CRJが完全一人乗りになってしまっているのと、奥様乗せて2ケツできることと、
そこら辺に置いておいても誰も知らないから盗難の心配が無いので、奥様の送り迎えはよくCL400を
使います。

昨日今日も奥様の送り迎えで近場をウロウロしてましたが、最近はキック1、2発で始動するし、
何より車重150kgのお気軽さで大活躍です。
ふと気づいたのですが、こやつスプリングが強いのか一人で乗ってるいると結構バタバタ走るのですが、奥様乗っけてるとバネ上がガッツリ重いので中々乗り心地がよろしい。

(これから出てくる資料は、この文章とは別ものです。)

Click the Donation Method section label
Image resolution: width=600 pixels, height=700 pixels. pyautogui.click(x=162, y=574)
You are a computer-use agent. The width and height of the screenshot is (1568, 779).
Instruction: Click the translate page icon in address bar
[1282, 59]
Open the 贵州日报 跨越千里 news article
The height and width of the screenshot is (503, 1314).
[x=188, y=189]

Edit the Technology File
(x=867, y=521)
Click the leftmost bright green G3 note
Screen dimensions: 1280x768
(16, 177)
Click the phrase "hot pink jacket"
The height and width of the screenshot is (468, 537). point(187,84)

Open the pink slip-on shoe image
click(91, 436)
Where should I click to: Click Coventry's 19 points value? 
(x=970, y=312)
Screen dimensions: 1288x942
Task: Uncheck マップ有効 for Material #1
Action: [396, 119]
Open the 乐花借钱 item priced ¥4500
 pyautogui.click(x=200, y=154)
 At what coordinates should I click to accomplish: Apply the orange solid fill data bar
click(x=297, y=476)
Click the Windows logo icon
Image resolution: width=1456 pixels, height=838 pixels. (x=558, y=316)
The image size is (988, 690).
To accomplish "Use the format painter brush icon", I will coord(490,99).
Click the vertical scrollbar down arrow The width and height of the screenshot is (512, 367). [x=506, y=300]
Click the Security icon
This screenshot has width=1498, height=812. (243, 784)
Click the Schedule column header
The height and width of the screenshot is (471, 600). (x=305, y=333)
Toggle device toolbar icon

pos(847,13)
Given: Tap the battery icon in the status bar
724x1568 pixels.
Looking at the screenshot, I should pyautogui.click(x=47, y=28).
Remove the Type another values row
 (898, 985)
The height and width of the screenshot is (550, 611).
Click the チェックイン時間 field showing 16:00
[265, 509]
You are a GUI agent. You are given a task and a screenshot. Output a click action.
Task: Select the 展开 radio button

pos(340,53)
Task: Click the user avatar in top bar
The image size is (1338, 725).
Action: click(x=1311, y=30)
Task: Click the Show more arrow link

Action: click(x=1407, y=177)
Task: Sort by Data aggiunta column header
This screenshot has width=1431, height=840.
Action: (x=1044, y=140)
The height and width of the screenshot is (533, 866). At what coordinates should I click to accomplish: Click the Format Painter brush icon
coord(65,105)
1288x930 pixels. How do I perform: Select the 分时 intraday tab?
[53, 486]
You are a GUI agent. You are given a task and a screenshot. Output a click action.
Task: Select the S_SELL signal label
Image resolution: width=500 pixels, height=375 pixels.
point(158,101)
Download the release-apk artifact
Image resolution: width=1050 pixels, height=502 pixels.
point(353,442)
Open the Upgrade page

もっとも非力なので、スロットルはしっかり開けないとしっかり走ってくれないけど、FTRのダダ広いハンドルは
コントロールもしやすくグッドです。
ニーグリップもせずに、上半身左右に振って乗ると意外とご機嫌に走ります。
エンジンはブンブン回るのにローギアードなため、ノタクソ見物走りもOKですから、走りに振らない
散歩にはもってこいですね。

ほとんどノーマルのまま乗るのはそれはそれで気を使わない分楽チンです。
(っと言いながら、ハンドルはFTR、プラグ1番上げでPJ開け気味、サイドスタンドスイッチはウザイのでカット)
このオフでもロードでもない中途半端さ加減が、場所を選ばなくていい感じです。
やっぱり細いタイヤは、アスファルトでも軽いダートでもアンマリ変わらないので、ここはドコまでも
入っていけるのでこういうのも楽しいですね。
トレッキングバイクですかね(笑。

生粋のハーレー馬鹿ではありますが、こういうのがハーレーにもあっていいかもしれませんね。
結構前に、アメリカ軍用のコンペにロータックス単気筒を積んだハーレーオフローダーがありましたが、
ハーレーにもそろそろ遊べるシングルがあってもいいかも知れません。
どうです?500ccくらいのシングルトレッキングバイク。
スタイルは・・・・・・・・・・・ピーナツタンクのスポーツスター(笑。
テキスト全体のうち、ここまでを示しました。